Could New York and New Jersey have higher numbers of reported cases because there is something different about the testing or the reporting? Every state has had different access to test kits and different approaches to testing, in particular to the implementation of third-party laboratory testing. If so, the jump in reported cases might be partly accounted for by differences in the reporting, rather than differences in the disease or in the population. If so the question would not so much be, how did so many more people get infected? but rather, how did so many more people get tested? If this does turn out to be the true explanation, of course, it might be relatively better news for New York and New Jersey (since it would indicate that there isn’t something that they’re differentially doing wrong compared to the rest of the country, or a bad circumstance that they’re differentially stuck with); on the other hand, it would be relatively worse news for the rest of the country, since it would tend to suggest that the situations elsewhere might be worse than the reported numbers indicate.[5]

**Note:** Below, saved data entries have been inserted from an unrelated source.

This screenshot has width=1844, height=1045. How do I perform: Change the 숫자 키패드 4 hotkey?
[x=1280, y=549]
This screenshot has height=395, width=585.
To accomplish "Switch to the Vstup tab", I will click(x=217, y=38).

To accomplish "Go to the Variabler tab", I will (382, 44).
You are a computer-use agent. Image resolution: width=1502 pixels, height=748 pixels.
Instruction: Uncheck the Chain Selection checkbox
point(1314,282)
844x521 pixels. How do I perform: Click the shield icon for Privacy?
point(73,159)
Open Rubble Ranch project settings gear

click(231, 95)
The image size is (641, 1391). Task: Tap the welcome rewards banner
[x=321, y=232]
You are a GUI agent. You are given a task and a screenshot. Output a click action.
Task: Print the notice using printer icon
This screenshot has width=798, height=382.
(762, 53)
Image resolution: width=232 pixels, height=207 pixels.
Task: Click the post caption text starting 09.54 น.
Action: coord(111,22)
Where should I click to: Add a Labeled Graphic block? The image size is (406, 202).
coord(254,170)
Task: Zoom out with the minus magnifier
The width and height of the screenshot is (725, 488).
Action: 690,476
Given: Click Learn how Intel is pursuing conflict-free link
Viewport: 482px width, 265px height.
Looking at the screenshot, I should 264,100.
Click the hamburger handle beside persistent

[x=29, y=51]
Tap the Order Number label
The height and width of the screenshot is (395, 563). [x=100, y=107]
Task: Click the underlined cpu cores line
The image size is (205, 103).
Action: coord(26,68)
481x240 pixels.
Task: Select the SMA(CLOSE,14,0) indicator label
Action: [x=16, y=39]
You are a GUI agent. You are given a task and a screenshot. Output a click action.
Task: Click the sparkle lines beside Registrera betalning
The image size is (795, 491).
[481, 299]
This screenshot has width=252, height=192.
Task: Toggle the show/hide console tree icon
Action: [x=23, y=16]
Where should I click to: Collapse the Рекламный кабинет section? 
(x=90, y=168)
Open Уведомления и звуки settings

Among people who are very worried about Covid-19, the effect of the outbreak on politics has often been to call in very stark terms for huge, drastic, nationally-uniform policy responses. (For example, on March 24, the New York Times Editorial Board argued that man in the White House
ought to call for a two-week shelter-in-place order, now, as part of a coherent national strategy for the coronavirus
.[6] Maybe they are right about that — if New York and New Jersey are just an early vision of the future for other states within the United States, then that would be one reason to think that what’s helpful for them now, or what would have been helpful for them if enacted a couple of weeks ago, may be helpful soon, or helpful now, for the rest of the country. Or if they have the highest reported numbers because they have done more testing and reporting than other places, then that would be another reason to think that the situation is less regionally concentrated and more uniform than the numbers would indicate. On the other hand, if there are features distinctive of New York and New Jersey that help explain the regional concentration, that would also help provide some information about how to intelligently respond in different states where the situation might differ. The question should be, how much do we know or how much do we guess about these issues now, and how good is the evidential basis for what we think or guess about it? What evidence could we gather that would help clarify the situation? Is that evidence accessible now, or could it be reasonably approximated in time for it to be useful?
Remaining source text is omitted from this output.